Top of Supplied information

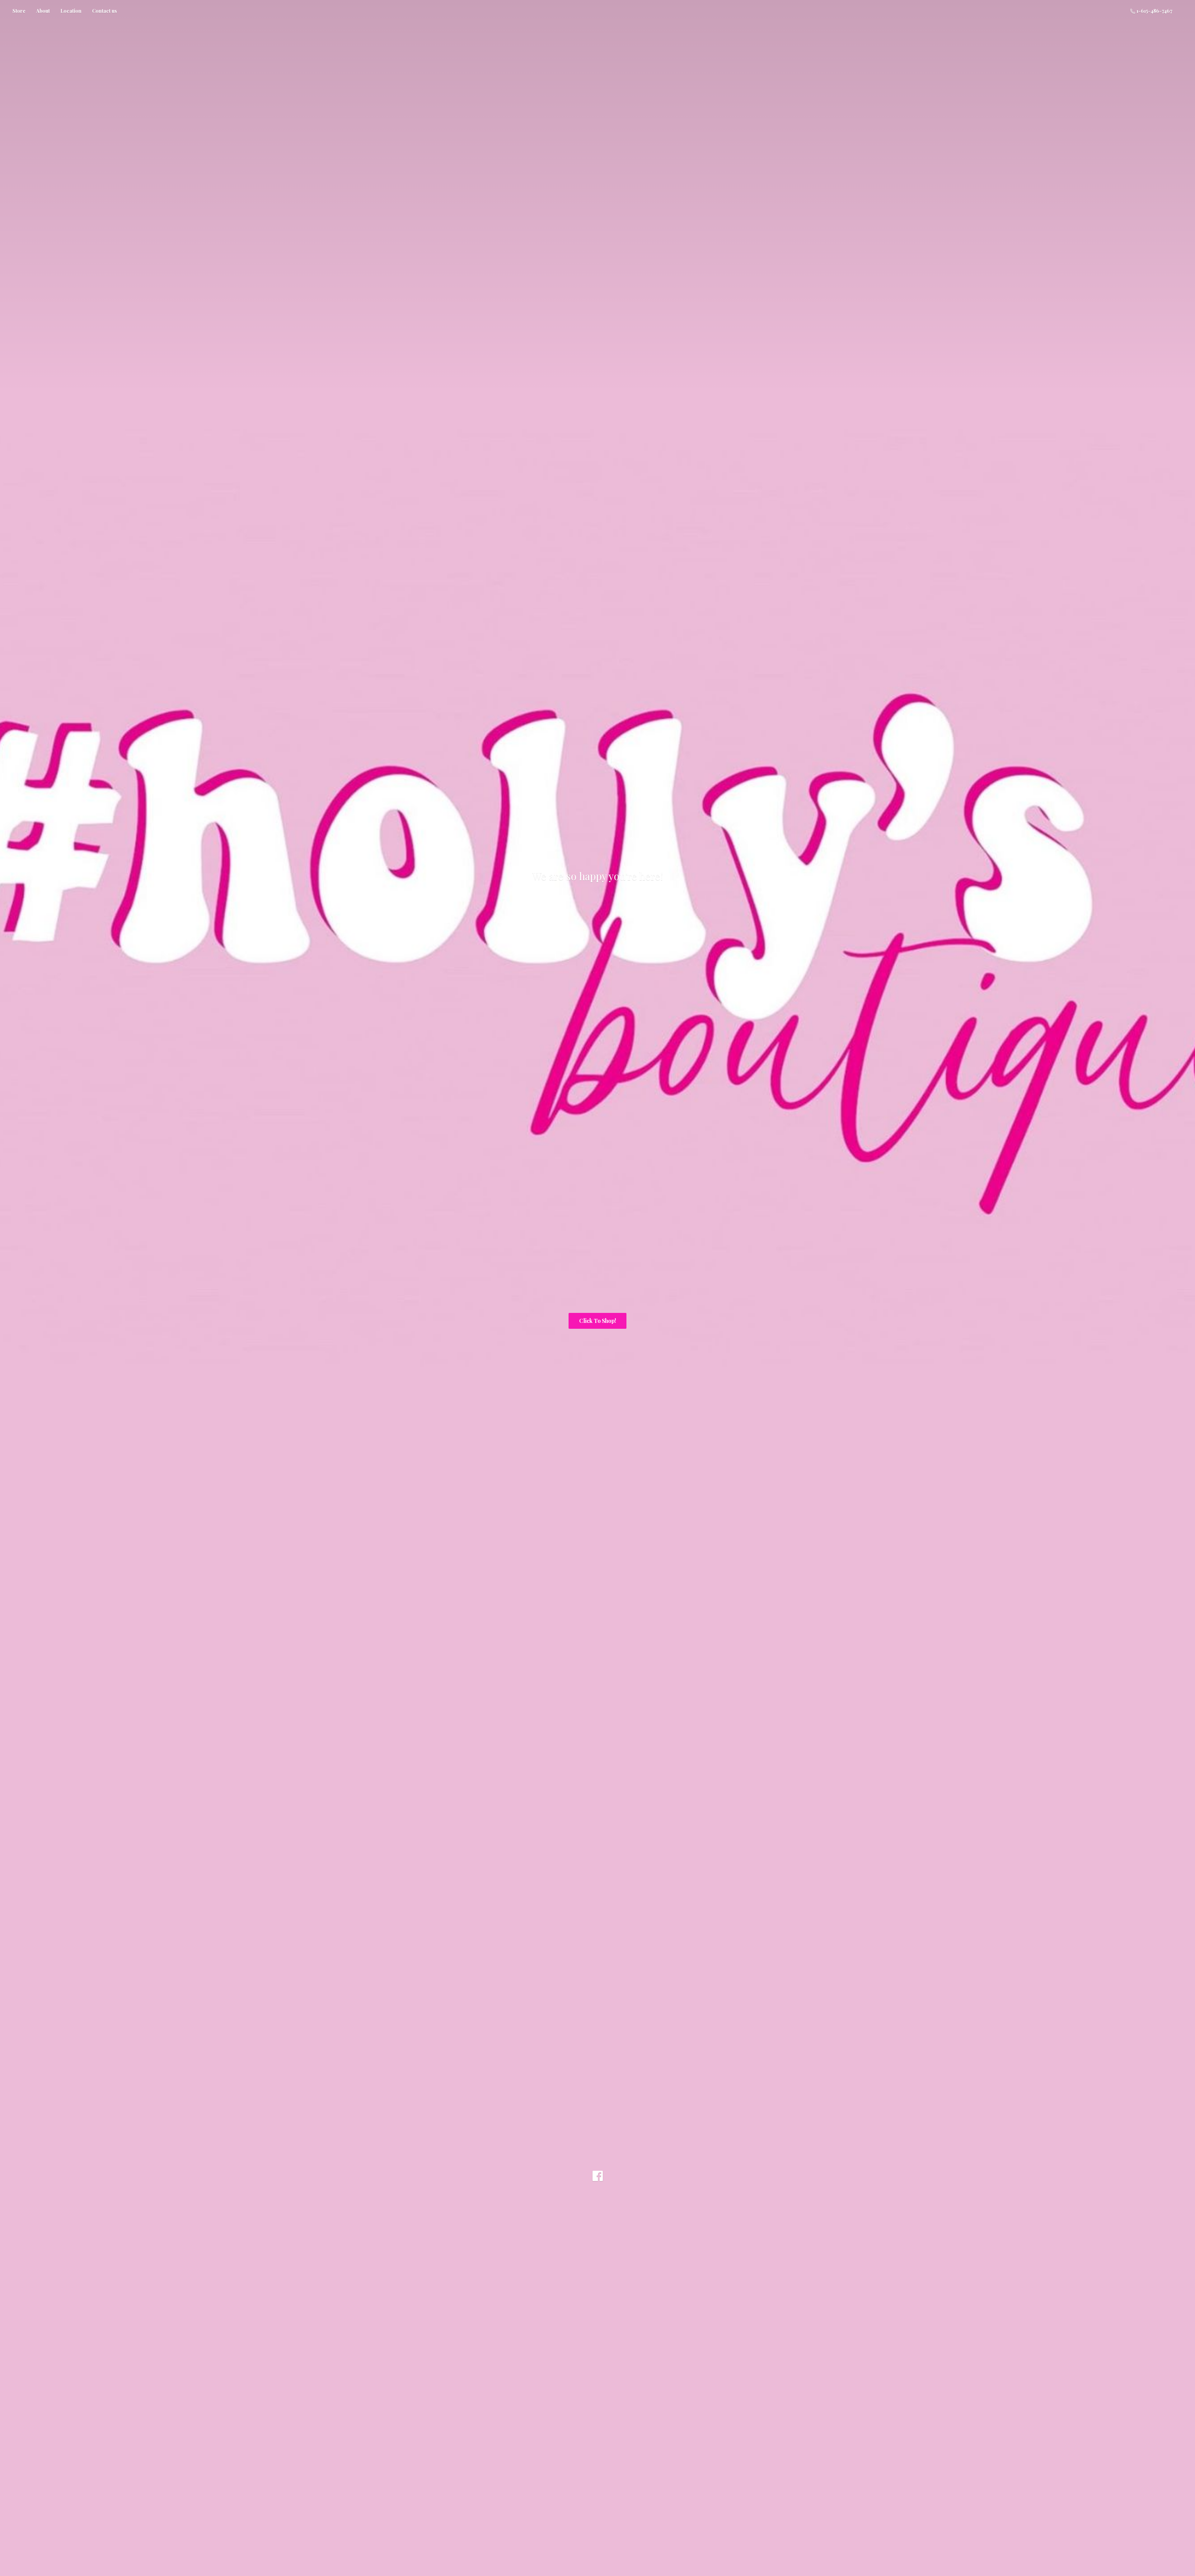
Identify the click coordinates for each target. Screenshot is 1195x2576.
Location (71, 10)
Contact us (104, 10)
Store (19, 10)
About (43, 10)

Bottom of Supplied information

## About this task:
Transcribe the records above exactly as they appear, leaving out any pictures.

## Result of the task:
Identify the click coordinates for each target. Screenshot is 1195x2576.
Location (71, 10)
Contact us (104, 10)
Store (19, 10)
About (43, 10)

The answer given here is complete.